Search indices (mainly to be combined with RDF query engines) backed by Rust
Project description
Search RDF
Rust library with restricted Python interface for building and querying search indices, primarily intended to be used with RDF query engines.
Getting Started
Installation
Build from source using Cargo:
cargo build --release
The binary will be available at target/release/search-rdf.
CLI Overview
The search-rdf CLI provides commands to build and serve search indices. All commands require a YAML configuration file.
search-rdf [OPTIONS] [CONFIG] [COMMAND]
Commands:
data Download and prepare data
embed Generate embeddings for data
index Build search indices
serve Serve indices via HTTP
Options:
--force Force rebuild even if output exists
-v, --verbose Enable verbose/debug logging
-q, --quiet Suppress info messages (errors and warnings only)
-h, --help Print help
-V, --version Print version
Running All Steps
To run the complete pipeline (data → embed → index → serve):
search-rdf config.yaml
Running Individual Steps
# Step 1: Download/prepare data
search-rdf data config.yaml
# Step 2: Generate embeddings
search-rdf embed config.yaml
# Step 3: Build indices
search-rdf index config.yaml
# Step 4: Start HTTP server
search-rdf serve config.yaml
Use --force to rebuild outputs even if they already exist:
search-rdf index config.yaml --force
Configuration File Format
The configuration file is written in YAML and has five main sections: datasets, models, embeddings, indices, and server.
Datasets
Defines data sources to be indexed. Each dataset produces a data directory used by indices.
datasets:
- name: my-dataset # Unique identifier
output: data/ # Output directory for processed data
source:
# Option 1: SPARQL query against an endpoint
type: sparql-query
endpoint: https://query.wikidata.org/sparql
query: |
SELECT ?item ?label WHERE {
?item rdfs:label ?label .
}
LIMIT 1000
format: json # json, xml, or tsv
default_field_type: text # text, image, or image-inline
headers: # Optional HTTP headers
User-Agent: MyApp/1.0
# Option 2: Local SPARQL results file
type: sparql
path: results.json
format: json
default_field_type: text
# Option 3: JSONL file
type: jsonl
path: data.jsonl
SPARQL queries must return exactly 2 columns: an identifier (first column) and a field value (second column).
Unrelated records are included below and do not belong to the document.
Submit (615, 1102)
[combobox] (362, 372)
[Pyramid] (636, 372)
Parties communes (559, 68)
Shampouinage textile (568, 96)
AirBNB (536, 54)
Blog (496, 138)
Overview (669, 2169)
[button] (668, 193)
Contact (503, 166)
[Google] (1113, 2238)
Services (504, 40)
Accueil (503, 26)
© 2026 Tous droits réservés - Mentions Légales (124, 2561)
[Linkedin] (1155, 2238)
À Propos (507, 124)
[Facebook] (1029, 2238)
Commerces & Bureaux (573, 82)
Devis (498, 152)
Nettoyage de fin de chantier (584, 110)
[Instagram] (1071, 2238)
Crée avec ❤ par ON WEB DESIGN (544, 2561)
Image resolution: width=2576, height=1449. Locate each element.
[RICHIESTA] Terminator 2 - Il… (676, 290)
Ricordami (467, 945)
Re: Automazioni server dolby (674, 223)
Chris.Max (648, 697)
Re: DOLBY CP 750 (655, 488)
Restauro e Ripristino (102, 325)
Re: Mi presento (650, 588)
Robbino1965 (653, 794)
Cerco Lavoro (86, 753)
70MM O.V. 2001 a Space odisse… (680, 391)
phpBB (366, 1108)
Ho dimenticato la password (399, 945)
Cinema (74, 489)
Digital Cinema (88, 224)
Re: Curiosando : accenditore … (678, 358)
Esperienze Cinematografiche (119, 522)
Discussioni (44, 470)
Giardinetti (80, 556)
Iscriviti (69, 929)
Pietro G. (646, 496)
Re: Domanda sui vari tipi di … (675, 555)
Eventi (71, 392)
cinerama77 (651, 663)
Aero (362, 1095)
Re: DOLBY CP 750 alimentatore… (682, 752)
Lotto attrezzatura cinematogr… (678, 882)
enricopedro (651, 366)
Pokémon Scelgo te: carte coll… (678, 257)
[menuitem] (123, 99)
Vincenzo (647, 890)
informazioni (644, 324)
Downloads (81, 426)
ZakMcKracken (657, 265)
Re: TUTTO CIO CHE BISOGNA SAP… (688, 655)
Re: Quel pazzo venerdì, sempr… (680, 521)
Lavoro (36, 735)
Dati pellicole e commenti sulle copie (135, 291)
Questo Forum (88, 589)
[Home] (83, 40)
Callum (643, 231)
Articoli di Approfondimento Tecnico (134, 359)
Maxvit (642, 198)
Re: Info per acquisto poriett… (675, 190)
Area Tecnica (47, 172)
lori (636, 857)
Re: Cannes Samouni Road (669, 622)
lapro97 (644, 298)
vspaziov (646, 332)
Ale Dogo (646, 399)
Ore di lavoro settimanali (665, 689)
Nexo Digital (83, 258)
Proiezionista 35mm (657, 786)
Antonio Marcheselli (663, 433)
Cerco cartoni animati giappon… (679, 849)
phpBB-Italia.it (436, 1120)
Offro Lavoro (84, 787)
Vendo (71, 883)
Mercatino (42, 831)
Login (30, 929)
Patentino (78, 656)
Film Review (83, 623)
Multiple rows with the same identifier create multiple fields for that item.
Models
Defines embedding models used to generate vector representations.
models:
# vLLM server (recommended for large-scale embedding)
- name: my-vllm-model
type: vllm
endpoint: http://localhost:8000
model_name: mixedbread-ai/mxbai-embed-large-v1
# Sentence Transformers (local inference)
- name: my-local-model
type: sentence-transformer
model_name: sentence-transformers/all-MiniLM-L6-v2
device: cuda # cpu, cuda, or mps (default: cpu)
batch_size: 16 # Inference batch size (default: 16)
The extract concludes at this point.